The self-styled anthropological criminologist might not cut muster as a rigorous scientist today, but his ideas were influential. In their time, they contributed to debate on the nature of free will and personal responsibility for crime. Lombroso held that a born criminal was beyond redemption and that the death sentence was necessary to protect society. But he also believed in rehabilitation for those he called criminaloids — criminals who displayed fewer of the morphological characteristics of delinquency such as a small head, large ears, a skull displaying prominent brow arches over large eye orbits, or bulky jaw bones. He fought for humane asylums for them.

The revamped Museum of Criminal Anthropology 'Cesare Lombroso', which opened in new premises in Turin in November — a century after Lombroso's death — places his sometimes revolutionary, often messy, but certainly voluminous, work in context.

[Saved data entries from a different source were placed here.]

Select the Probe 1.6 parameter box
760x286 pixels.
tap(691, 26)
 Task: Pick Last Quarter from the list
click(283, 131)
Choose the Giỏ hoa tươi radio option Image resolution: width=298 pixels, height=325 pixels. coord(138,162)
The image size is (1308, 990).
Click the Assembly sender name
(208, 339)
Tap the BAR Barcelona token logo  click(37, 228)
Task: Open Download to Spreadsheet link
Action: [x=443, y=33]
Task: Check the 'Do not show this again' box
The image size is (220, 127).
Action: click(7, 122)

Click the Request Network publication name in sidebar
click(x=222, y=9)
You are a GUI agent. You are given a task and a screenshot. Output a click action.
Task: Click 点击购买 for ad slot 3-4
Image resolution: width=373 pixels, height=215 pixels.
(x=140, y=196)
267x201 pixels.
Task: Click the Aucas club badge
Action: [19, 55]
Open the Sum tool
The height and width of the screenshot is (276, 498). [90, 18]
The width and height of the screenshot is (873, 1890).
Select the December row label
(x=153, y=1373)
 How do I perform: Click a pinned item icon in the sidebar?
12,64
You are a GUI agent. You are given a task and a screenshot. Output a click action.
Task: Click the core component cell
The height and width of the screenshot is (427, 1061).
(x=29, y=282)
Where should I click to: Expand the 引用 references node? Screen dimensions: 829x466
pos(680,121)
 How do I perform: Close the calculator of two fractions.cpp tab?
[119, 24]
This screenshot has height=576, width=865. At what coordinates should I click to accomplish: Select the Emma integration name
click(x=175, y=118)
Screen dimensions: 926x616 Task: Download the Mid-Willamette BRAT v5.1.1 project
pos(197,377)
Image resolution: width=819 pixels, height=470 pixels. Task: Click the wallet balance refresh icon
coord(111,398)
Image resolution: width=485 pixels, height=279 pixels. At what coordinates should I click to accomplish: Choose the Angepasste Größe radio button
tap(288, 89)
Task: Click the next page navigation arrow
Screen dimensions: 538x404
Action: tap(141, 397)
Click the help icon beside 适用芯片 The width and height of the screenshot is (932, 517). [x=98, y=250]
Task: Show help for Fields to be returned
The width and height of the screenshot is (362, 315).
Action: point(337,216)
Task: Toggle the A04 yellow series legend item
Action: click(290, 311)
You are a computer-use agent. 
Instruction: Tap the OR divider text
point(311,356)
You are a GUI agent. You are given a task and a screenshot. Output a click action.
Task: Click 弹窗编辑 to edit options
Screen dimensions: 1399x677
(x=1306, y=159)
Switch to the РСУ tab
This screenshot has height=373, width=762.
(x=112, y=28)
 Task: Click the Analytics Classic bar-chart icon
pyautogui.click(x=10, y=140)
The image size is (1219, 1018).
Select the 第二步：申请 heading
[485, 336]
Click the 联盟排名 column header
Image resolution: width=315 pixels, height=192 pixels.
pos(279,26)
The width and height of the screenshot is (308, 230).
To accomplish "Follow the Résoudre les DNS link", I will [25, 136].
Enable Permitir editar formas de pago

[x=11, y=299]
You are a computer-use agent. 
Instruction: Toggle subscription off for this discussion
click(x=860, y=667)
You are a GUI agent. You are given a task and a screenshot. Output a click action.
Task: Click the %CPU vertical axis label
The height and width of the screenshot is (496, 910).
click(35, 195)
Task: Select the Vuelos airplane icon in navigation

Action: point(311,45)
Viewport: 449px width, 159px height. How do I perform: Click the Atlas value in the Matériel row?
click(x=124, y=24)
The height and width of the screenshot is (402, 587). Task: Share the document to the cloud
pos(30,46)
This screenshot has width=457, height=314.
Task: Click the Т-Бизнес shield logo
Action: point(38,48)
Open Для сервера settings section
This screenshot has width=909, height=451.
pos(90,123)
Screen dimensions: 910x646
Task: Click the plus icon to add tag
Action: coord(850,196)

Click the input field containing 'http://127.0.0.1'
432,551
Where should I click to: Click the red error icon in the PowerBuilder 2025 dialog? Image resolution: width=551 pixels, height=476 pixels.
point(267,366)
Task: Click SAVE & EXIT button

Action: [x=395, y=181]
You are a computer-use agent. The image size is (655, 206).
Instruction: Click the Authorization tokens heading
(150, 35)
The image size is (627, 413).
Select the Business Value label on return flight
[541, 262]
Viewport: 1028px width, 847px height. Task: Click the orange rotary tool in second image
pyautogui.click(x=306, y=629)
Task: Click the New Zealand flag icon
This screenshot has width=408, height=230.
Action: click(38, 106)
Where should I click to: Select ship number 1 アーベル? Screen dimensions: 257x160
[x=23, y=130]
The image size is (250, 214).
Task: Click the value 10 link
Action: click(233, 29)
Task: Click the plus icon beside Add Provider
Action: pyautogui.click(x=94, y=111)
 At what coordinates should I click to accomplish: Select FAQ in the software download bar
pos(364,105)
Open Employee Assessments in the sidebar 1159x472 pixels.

Lombroso was born in Verona, in the north of Italy, in 1835 and lived through an era in which radical new scientific discoveries and theories — such as Charles Darwin's theory of evolution and Sigmund Freud's theory of mind — were having a forceful impact on society. Science was also influencing police work, with the introduction of fingerprinting and photography into forensics in the last half of the nineteenth century.

Lombroso subscribed to the positivist view that scientific knowledge must be based only on fact and observation, and he enthusiastically measured things, particularly humans. The measure of a man — in particular, detailed measurements of his head and features — could be the measure of personality, Lombroso decided. He collected artefacts to support his work, in particular the paraphernalia of criminals. On display in the museum are murder weapons, innumerable skulls, the artworks of prisoners and asylum inmates and photographs of their tattoos. In Lombroso's eyes, the tattoos provided evidence of the atavism that made the individual delinquent.

His theory of atavism held that many criminals — as well as geniuses and the insane — were regressive throwbacks to a more primitive evolutionary state. Adopting the view of his German contemporary Ernst Haeckel that 'ontology recapitulates phylogeny', Lombroso saw infancy as a period of development corresponding to that of primitive man: get stuck in it and you get stuck in a primitive state that fosters deviant behaviour.

Lombroso's era was also a politically turbulent one in Italy. Years of wars of independence came before the country's final unification in 1870. Levels of crime, from pickpocketing to murder, were perceived as unprecedentedly high in these unstable times.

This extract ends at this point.